Records for pointing to text and elements
---

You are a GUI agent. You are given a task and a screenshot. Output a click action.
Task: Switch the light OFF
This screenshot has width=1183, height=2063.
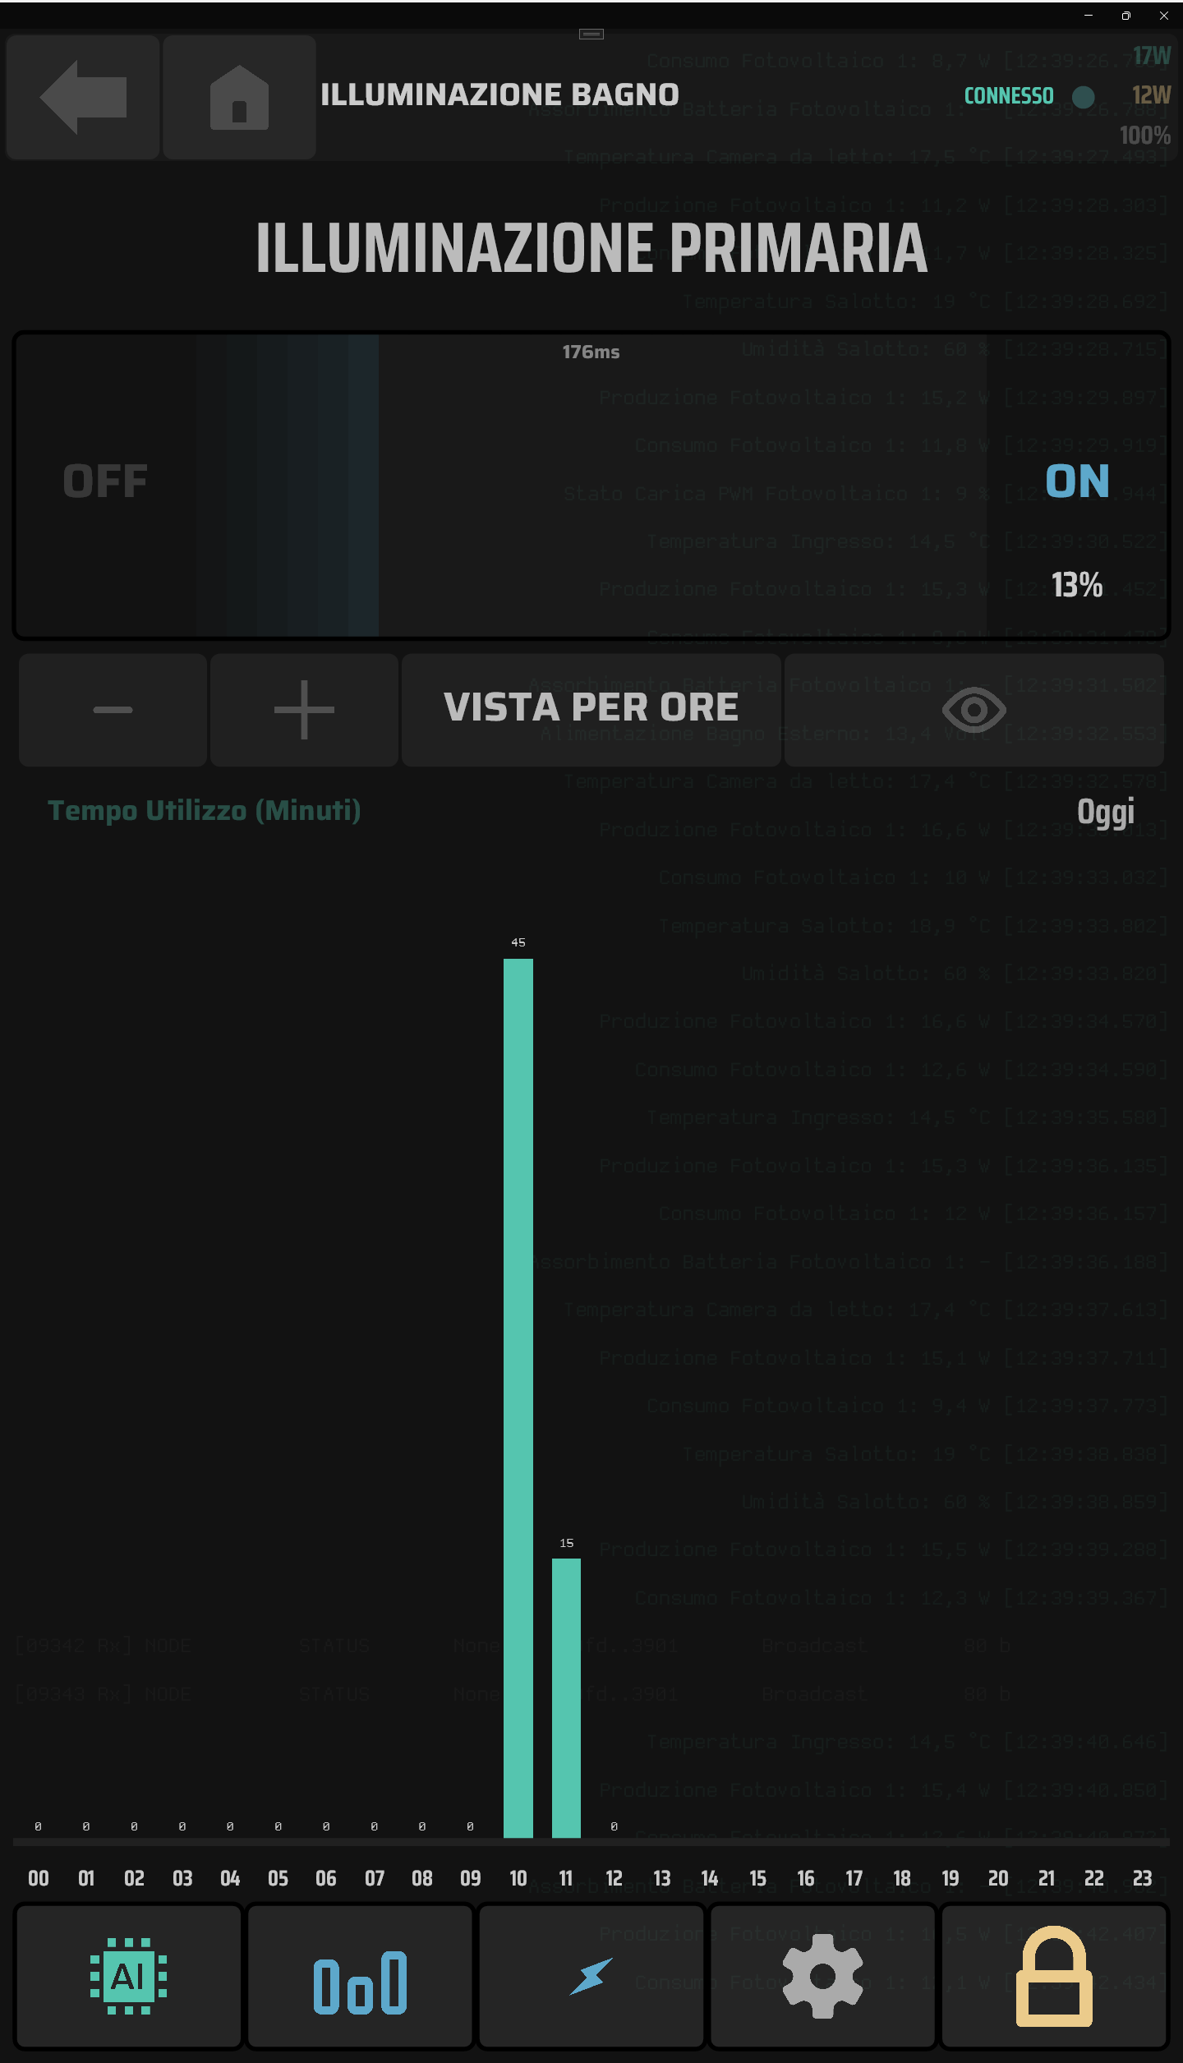[105, 481]
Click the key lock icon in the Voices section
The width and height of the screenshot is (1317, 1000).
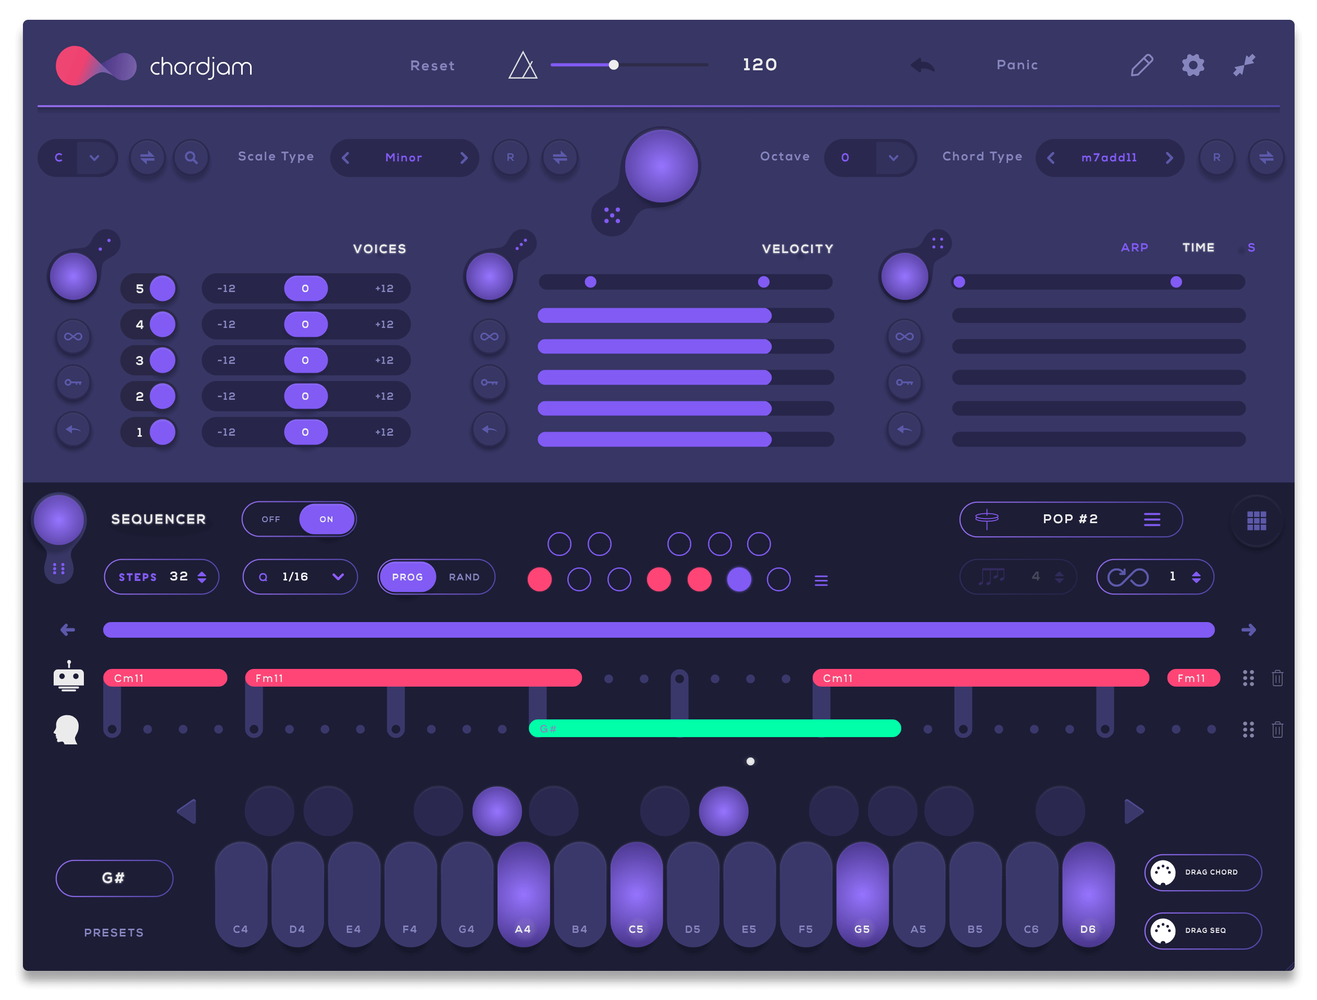click(73, 383)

---

STATED PROBLEM: Rewrite the stretch of records from the line containing "Click the key lock icon in the Voices section" through the end of the records, keeping the requests unchanged. Multiply every coordinate in the answers by 2.35, round each result to a whole number with halves rounded up, and omit the pictures.

WRITTEN ANSWER:
Click the key lock icon in the Voices section
The width and height of the screenshot is (1317, 1000).
click(172, 900)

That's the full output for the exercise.